Turkey, US seek new steps to fix troubled ties

ANKARA – Anadolu Agency
Turkey, US seek new steps to fix troubled ties

Turkey and the United States will continue talks on key bilateral issues, including cooperation in Syria and Iraq, with Foreign Ministry uUndersecretary Ümit Yalçın set to pay a working visit to Washington on March 30.

Yalçın’s visit will aim to maintain the relative momentum achieved in dialogue with the initiative of outgoing U.S. Secretary of State Rex Tillerson.

During the visit Yalçın will meet U.S. Deputy Secretary of State John J. Sullivan and “discuss Turkey-U.S. relations along with international and regional matters,” the Foreign Ministry stated.

It added that the results of working group meetings held on March 8-9 in Washington will also be assessed during the meeting.

Sullivan is the deputy secretary to whom Tillerson delegated his authority during the transition process until the new secretary of state, expected to be Mike Pompeo, takes his seat.

Relations between Turkey and the U.S. have been strained over a number of issues in recent months, including Washington’s partnership with the Syrian Kurdish People’s Protection Units (YPG) in the campaign against the Islamic State of Iraq and the Levant (ISIL).

In a bid to iron out problems, Turkey and the U.S. have established working groups to discuss a number of issues, including the situation in Manbij.

The departure of Tillerson had delayed a visit to Washington by Foreign Minister Mevlüt Çavuşoğlu previously set for March 19. Yalçın’s visit may be expected to address some of the issues that were due to be tackled at that meeting.

Ankara and Washington “should not put a chill” on work regarding a mechanism to “stabilize” the town of Manbij in Syria, so officials from two countries will meet in the coming days, Çavuşoğlu had stated earlier.

Procurement of Patriots on the agenda

Another of the disputes between Ankara and Washington is the former’s decision to purchase Russian S-400 missile defense systems, which many fear will not be interoperable with NATO systems.

Foreign Ministry spokesman Hami Aksoy told reporters recently that Turkey approached the U.S. with the proposal of buying U.S. Patriot systems, while Ankara also continues to hold talks with the Franco-Italian Eurosam consortium to buy missile defense systems.
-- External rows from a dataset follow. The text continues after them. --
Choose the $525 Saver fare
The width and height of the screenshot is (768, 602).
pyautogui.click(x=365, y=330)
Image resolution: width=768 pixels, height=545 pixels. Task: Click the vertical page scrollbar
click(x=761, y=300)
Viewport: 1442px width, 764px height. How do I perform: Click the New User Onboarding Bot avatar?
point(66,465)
U.S. Principal Deputy Assistant Secretary of State for Political-Military Affairs Tina Kaidanow is expected to visit the two countries to discuss the issue from March 28 to April 3, the State Department announced.
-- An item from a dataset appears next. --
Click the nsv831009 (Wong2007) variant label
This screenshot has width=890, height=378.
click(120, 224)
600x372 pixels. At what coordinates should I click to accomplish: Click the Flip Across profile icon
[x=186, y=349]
“[In Ankara] she will meet with representatives from the Turkish Ministry of Foreign Affairs, the Ministry of National Defense, and the Undersecretariat for Defense Industries to share U.S. perspectives on bilateral and regional security issues as part of the U.S.-Turkey Defense Trade Dialogue and will hold a roundtable discussion with representatives from major U.S. and Turkish defense manufacturers,” it added in a written statement.

Kaidanow is also expected to visit Iraq to meet with government officials to discuss regional security issues and U.S. security assistance programs.